The LeNet model provided better differentiation between MDS and AA than conventional clinical and multiparametric MRI or visual inspection by human observers.
In the multiparametric analysis, age, FF of lumbar BM, and platelet count proved useful for differentiation of the two entities, which is consistent with the nature of the disease.

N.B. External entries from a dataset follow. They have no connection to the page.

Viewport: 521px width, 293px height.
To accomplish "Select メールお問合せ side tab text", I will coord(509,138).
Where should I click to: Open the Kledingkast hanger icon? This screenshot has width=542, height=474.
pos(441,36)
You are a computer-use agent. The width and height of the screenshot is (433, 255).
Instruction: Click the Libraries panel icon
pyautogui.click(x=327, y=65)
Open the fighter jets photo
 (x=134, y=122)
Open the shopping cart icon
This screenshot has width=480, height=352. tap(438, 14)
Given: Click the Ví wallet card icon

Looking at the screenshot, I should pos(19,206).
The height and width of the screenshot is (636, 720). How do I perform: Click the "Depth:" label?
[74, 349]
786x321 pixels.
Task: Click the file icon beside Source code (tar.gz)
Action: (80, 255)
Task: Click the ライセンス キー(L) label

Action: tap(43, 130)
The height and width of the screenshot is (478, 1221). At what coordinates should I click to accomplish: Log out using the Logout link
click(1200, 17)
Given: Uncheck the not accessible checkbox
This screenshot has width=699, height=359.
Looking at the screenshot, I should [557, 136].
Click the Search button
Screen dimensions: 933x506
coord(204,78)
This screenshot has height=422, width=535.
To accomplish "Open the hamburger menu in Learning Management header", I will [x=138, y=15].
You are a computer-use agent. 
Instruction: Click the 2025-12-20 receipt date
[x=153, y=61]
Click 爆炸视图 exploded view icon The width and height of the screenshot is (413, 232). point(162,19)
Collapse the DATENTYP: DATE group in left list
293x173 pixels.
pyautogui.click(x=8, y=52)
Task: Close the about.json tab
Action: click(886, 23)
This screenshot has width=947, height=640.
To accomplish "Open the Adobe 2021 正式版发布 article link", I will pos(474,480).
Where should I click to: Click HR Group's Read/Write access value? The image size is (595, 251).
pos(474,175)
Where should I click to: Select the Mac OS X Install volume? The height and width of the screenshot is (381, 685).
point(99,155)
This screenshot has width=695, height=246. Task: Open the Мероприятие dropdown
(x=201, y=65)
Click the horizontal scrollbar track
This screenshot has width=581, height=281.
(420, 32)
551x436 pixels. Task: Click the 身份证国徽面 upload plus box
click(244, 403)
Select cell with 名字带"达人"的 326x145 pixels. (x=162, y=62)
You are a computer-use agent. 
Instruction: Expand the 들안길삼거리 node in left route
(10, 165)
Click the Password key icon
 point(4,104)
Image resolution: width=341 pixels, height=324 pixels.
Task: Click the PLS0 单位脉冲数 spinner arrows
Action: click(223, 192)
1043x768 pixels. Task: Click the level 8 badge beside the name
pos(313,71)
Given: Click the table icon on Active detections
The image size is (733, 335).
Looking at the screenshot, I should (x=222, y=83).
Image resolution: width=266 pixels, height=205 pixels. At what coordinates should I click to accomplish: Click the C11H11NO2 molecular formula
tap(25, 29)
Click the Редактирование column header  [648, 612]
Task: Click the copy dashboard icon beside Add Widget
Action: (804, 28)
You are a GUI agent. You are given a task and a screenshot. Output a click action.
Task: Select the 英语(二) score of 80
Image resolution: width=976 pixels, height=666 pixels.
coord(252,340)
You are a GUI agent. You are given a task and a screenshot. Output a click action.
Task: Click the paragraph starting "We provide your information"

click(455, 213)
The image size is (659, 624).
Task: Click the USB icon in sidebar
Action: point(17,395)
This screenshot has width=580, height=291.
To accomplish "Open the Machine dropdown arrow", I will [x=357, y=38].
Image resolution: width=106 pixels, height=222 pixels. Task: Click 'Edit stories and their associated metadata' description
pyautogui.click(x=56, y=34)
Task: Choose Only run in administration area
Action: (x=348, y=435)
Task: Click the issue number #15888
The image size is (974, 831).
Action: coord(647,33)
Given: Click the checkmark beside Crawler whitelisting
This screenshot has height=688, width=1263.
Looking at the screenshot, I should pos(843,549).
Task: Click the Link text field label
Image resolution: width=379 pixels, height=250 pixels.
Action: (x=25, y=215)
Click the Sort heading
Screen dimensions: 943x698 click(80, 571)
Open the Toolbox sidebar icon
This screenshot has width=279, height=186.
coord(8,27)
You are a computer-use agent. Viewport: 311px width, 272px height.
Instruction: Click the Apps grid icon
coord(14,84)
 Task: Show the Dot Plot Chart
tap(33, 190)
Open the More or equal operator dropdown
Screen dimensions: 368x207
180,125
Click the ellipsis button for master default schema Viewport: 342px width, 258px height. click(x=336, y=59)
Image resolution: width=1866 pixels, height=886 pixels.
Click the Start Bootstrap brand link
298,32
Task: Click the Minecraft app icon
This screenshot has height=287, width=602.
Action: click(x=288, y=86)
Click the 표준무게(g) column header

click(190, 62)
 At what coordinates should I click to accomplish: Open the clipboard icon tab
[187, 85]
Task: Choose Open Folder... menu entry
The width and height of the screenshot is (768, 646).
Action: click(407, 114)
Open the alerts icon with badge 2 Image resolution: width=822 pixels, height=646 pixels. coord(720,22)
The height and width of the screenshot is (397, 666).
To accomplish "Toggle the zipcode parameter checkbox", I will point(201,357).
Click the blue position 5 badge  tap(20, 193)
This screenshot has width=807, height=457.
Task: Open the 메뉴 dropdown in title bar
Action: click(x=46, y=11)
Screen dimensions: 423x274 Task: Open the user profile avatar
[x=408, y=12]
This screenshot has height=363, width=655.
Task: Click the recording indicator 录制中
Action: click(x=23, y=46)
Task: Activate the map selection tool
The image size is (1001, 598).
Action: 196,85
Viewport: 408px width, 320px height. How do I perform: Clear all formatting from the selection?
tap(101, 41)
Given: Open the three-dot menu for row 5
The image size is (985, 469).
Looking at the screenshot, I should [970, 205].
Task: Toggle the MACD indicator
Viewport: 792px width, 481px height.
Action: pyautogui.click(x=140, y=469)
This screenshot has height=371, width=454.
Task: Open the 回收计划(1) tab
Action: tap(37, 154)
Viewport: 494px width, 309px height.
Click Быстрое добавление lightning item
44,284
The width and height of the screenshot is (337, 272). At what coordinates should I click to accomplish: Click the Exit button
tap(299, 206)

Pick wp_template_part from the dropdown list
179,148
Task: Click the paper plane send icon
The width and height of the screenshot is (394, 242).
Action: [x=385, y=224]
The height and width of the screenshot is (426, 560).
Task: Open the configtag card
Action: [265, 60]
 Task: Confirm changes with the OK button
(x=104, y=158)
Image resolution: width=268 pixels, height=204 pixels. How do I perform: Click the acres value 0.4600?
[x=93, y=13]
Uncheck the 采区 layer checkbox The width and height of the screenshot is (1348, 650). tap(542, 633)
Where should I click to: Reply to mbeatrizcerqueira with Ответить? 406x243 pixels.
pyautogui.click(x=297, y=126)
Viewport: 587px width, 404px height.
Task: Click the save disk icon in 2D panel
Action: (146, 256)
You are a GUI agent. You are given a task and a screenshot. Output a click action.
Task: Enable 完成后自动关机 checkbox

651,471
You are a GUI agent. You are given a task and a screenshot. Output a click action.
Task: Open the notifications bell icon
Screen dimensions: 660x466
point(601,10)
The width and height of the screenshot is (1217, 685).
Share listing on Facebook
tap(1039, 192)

The accuracies in differentiating between the two entities were higher with T1WI than with STIR images for both visual inspection by human observers and the LeNet model. We believe that this result was mainly because STIR images have a low signal-to-noise ratio. On the other hand, hematopoietic BM or ineffective erythropoiesis might have been more conspicuous on T1WI than STIR images against the high signal of fatty BM.

CONCLUSION

A machine learning algorithm proved effective for differentiating MDS from AA. The LeNet model was internally validated on the training set and subsequently externally validated on the test set obtained with a different MRI system. Machine learning may help to provide accurate prognostic information and appropriate intervention.